>> Start

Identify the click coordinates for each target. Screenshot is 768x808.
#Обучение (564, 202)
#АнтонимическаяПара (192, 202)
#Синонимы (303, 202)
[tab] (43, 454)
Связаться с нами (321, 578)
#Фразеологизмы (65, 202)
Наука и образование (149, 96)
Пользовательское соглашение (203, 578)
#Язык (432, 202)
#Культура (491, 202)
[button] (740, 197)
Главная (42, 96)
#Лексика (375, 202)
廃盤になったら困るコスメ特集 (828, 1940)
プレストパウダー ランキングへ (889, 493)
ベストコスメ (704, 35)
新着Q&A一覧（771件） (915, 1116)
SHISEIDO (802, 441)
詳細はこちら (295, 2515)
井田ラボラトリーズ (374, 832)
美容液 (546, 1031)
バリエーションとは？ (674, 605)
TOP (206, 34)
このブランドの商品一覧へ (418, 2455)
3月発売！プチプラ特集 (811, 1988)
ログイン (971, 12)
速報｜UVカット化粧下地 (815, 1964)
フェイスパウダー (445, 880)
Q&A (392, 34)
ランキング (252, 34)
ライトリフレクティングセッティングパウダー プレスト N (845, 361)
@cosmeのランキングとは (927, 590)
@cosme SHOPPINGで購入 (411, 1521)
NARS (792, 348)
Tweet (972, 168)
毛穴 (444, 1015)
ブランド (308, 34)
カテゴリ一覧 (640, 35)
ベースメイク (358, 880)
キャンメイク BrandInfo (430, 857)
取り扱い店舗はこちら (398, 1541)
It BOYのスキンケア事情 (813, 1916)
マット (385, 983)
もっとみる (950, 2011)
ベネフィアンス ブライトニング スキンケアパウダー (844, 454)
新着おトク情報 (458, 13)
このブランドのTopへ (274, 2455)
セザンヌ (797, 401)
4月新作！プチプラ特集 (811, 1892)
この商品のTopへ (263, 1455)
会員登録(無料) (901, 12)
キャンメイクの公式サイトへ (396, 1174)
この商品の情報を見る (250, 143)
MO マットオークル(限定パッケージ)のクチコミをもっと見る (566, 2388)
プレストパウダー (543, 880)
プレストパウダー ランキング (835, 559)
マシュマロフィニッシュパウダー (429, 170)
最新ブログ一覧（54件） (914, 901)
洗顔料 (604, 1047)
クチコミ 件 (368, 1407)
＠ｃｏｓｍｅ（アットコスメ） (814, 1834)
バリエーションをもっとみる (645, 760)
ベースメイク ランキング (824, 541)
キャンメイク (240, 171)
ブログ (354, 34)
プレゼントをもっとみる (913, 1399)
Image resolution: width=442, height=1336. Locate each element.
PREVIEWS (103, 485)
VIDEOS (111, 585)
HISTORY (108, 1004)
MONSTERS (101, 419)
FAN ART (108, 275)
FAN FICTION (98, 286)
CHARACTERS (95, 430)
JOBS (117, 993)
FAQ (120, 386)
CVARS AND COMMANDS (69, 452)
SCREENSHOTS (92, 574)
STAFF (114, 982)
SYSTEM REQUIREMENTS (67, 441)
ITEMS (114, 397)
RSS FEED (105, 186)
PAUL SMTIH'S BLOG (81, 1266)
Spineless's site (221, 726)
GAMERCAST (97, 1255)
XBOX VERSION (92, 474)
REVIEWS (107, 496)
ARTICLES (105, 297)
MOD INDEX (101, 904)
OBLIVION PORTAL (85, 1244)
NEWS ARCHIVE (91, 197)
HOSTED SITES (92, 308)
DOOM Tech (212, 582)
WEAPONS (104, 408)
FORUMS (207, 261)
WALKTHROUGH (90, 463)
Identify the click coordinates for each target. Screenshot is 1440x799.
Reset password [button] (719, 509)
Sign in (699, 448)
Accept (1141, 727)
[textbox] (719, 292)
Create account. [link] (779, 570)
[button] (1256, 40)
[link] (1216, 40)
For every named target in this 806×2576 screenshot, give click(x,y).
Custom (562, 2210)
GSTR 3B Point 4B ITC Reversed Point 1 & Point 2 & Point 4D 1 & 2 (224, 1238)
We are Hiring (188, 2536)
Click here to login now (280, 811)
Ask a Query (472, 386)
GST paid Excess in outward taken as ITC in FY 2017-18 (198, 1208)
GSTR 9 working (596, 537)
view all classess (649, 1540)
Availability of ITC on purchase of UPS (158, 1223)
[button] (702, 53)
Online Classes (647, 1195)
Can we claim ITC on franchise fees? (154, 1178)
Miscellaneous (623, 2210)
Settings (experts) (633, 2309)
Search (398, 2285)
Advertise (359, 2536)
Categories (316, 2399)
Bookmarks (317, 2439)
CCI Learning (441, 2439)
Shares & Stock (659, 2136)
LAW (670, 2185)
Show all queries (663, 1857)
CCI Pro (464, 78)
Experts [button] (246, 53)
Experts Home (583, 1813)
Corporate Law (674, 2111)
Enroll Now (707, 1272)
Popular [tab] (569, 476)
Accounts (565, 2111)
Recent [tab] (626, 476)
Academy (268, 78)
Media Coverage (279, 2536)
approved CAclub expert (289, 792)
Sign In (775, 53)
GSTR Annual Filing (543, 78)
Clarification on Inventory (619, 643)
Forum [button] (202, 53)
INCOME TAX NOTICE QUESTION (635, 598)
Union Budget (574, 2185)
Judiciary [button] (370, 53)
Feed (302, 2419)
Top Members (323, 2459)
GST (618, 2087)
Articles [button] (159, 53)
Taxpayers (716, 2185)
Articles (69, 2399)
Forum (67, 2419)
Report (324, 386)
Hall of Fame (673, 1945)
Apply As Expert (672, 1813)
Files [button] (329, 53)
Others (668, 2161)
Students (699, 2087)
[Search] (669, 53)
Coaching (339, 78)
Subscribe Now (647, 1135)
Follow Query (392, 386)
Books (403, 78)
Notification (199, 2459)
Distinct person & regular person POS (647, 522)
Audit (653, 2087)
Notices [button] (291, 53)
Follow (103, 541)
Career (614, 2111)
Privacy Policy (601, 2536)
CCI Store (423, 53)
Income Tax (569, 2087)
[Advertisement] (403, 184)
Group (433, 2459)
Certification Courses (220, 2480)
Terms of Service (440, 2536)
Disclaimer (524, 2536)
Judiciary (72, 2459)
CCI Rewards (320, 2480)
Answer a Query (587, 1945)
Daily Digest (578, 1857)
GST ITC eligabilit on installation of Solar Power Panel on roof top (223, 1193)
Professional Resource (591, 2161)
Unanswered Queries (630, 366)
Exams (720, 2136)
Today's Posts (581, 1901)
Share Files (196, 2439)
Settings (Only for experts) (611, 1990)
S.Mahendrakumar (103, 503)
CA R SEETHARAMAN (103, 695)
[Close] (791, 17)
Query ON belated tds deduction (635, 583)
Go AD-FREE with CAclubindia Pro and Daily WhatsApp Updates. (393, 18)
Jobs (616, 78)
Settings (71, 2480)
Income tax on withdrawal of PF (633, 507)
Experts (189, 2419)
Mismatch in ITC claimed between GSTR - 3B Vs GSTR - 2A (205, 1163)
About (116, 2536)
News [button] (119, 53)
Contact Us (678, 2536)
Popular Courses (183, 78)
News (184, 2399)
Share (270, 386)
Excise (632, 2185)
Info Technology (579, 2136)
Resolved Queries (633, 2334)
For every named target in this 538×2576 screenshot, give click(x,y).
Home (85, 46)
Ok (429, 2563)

>> End

◆ YOUR INSTRUCTIONS: Can you reproduce every one of the records above word for word, with each line unchanged and in its original order?

◆ SOLUTION TO THIS EXERCISE:
Identify the click coordinates for each target. Screenshot is 768x808.
#Обучение (564, 202)
#АнтонимическаяПара (192, 202)
#Синонимы (303, 202)
[tab] (43, 454)
Связаться с нами (321, 578)
#Фразеологизмы (65, 202)
Наука и образование (149, 96)
Пользовательское соглашение (203, 578)
#Язык (432, 202)
#Культура (491, 202)
[button] (740, 197)
Главная (42, 96)
#Лексика (375, 202)
廃盤になったら困るコスメ特集 (828, 1940)
プレストパウダー ランキングへ (889, 493)
ベストコスメ (704, 35)
新着Q&A一覧（771件） (915, 1116)
SHISEIDO (802, 441)
詳細はこちら (295, 2515)
井田ラボラトリーズ (374, 832)
美容液 (546, 1031)
バリエーションとは？ (674, 605)
TOP (206, 34)
このブランドの商品一覧へ (418, 2455)
3月発売！プチプラ特集 (811, 1988)
ログイン (971, 12)
速報｜UVカット化粧下地 (815, 1964)
フェイスパウダー (445, 880)
Q&A (392, 34)
ランキング (252, 34)
ライトリフレクティングセッティングパウダー プレスト N (845, 361)
@cosmeのランキングとは (927, 590)
@cosme SHOPPINGで購入 (411, 1521)
NARS (792, 348)
Tweet (972, 168)
毛穴 (444, 1015)
ブランド (308, 34)
カテゴリ一覧 (640, 35)
ベースメイク (358, 880)
キャンメイク BrandInfo (430, 857)
取り扱い店舗はこちら (398, 1541)
It BOYのスキンケア事情 (813, 1916)
マット (385, 983)
もっとみる (950, 2011)
ベネフィアンス ブライトニング スキンケアパウダー (844, 454)
新着おトク情報 (458, 13)
このブランドのTopへ (274, 2455)
セザンヌ (797, 401)
4月新作！プチプラ特集 (811, 1892)
この商品のTopへ (263, 1455)
会員登録(無料) (901, 12)
キャンメイクの公式サイトへ (396, 1174)
この商品の情報を見る (250, 143)
MO マットオークル(限定パッケージ)のクチコミをもっと見る (566, 2388)
プレストパウダー (543, 880)
プレストパウダー ランキング (835, 559)
マシュマロフィニッシュパウダー (429, 170)
最新ブログ一覧（54件） (914, 901)
洗顔料 (604, 1047)
クチコミ 件 (368, 1407)
＠ｃｏｓｍｅ（アットコスメ） (814, 1834)
バリエーションをもっとみる (645, 760)
ベースメイク ランキング (824, 541)
キャンメイク (240, 171)
ブログ (354, 34)
プレゼントをもっとみる (913, 1399)
Image resolution: width=442, height=1336. Locate each element.
PREVIEWS (103, 485)
VIDEOS (111, 585)
HISTORY (108, 1004)
MONSTERS (101, 419)
FAN ART (108, 275)
FAN FICTION (98, 286)
CHARACTERS (95, 430)
JOBS (117, 993)
FAQ (120, 386)
CVARS AND COMMANDS (69, 452)
SCREENSHOTS (92, 574)
STAFF (114, 982)
SYSTEM REQUIREMENTS (67, 441)
ITEMS (114, 397)
RSS FEED (105, 186)
PAUL SMTIH'S BLOG (81, 1266)
Spineless's site (221, 726)
GAMERCAST (97, 1255)
XBOX VERSION (92, 474)
REVIEWS (107, 496)
ARTICLES (105, 297)
MOD INDEX (101, 904)
OBLIVION PORTAL (85, 1244)
NEWS ARCHIVE (91, 197)
HOSTED SITES (92, 308)
DOOM Tech (212, 582)
WEAPONS (104, 408)
FORUMS (207, 261)
WALKTHROUGH (90, 463)
Identify the click coordinates for each target. Screenshot is 1440x799.
Reset password [button] (719, 509)
Sign in (699, 448)
Accept (1141, 727)
[textbox] (719, 292)
Create account. [link] (779, 570)
[button] (1256, 40)
[link] (1216, 40)
For every named target in this 806×2576 screenshot, give click(x,y).
Custom (562, 2210)
GSTR 3B Point 4B ITC Reversed Point 1 & Point 2 & Point 4D 1 & 2 (224, 1238)
We are Hiring (188, 2536)
Click here to login now (280, 811)
Ask a Query (472, 386)
GST paid Excess in outward taken as ITC in FY 2017-18 (198, 1208)
GSTR 9 working (596, 537)
view all classess (649, 1540)
Availability of ITC on purchase of UPS (158, 1223)
[button] (702, 53)
Online Classes (647, 1195)
Can we claim ITC on franchise fees? (154, 1178)
Miscellaneous (623, 2210)
Settings (experts) (633, 2309)
Search (398, 2285)
Advertise (359, 2536)
Categories (316, 2399)
Bookmarks (317, 2439)
CCI Learning (441, 2439)
Shares & Stock (659, 2136)
LAW (670, 2185)
Show all queries (663, 1857)
CCI Pro (464, 78)
Experts [button] (246, 53)
Experts Home (583, 1813)
Corporate Law (674, 2111)
Enroll Now (707, 1272)
Popular [tab] (569, 476)
Accounts (565, 2111)
Recent [tab] (626, 476)
Academy (268, 78)
Media Coverage (279, 2536)
approved CAclub expert (289, 792)
Sign In (775, 53)
GSTR Annual Filing (543, 78)
Clarification on Inventory (619, 643)
Forum [button] (202, 53)
INCOME TAX NOTICE QUESTION (635, 598)
Union Budget (574, 2185)
Judiciary [button] (370, 53)
Feed (302, 2419)
Top Members (323, 2459)
GST (618, 2087)
Articles [button] (159, 53)
Taxpayers (716, 2185)
Articles (69, 2399)
Forum (67, 2419)
Report (324, 386)
Hall of Fame (673, 1945)
Apply As Expert (672, 1813)
Files [button] (329, 53)
Others (668, 2161)
Students (699, 2087)
[Search] (669, 53)
Coaching (339, 78)
Subscribe Now (647, 1135)
Follow Query (392, 386)
Books (403, 78)
Notification (199, 2459)
Distinct person & regular person POS (647, 522)
Audit (653, 2087)
Notices [button] (291, 53)
Follow (103, 541)
Career (614, 2111)
Privacy Policy (601, 2536)
CCI Store (423, 53)
Income Tax (569, 2087)
[Advertisement] (403, 184)
Group (433, 2459)
Certification Courses (220, 2480)
Terms of Service (440, 2536)
Disclaimer (524, 2536)
Judiciary (72, 2459)
CCI Rewards (320, 2480)
Answer a Query (587, 1945)
Daily Digest (578, 1857)
GST ITC eligabilit on installation of Solar Power Panel on roof top (223, 1193)
Professional Resource (591, 2161)
Unanswered Queries (630, 366)
Exams (720, 2136)
Today's Posts (581, 1901)
Share Files (196, 2439)
Settings (Only for experts) (611, 1990)
S.Mahendrakumar (103, 503)
CA R SEETHARAMAN (103, 695)
[Close] (791, 17)
Query ON belated tds deduction (635, 583)
Go AD-FREE with CAclubindia Pro and Daily WhatsApp Updates. (393, 18)
Jobs (616, 78)
Settings (71, 2480)
Income tax on withdrawal of PF (633, 507)
Experts (189, 2419)
Mismatch in ITC claimed between GSTR - 3B Vs GSTR - 2A (205, 1163)
About (116, 2536)
News [button] (119, 53)
Contact Us (678, 2536)
Popular Courses (183, 78)
News (184, 2399)
Share (270, 386)
Excise (632, 2185)
Info Technology (579, 2136)
Resolved Queries (633, 2334)
For every named target in this 538×2576 screenshot, give click(x,y).
Home (85, 46)
Ok (429, 2563)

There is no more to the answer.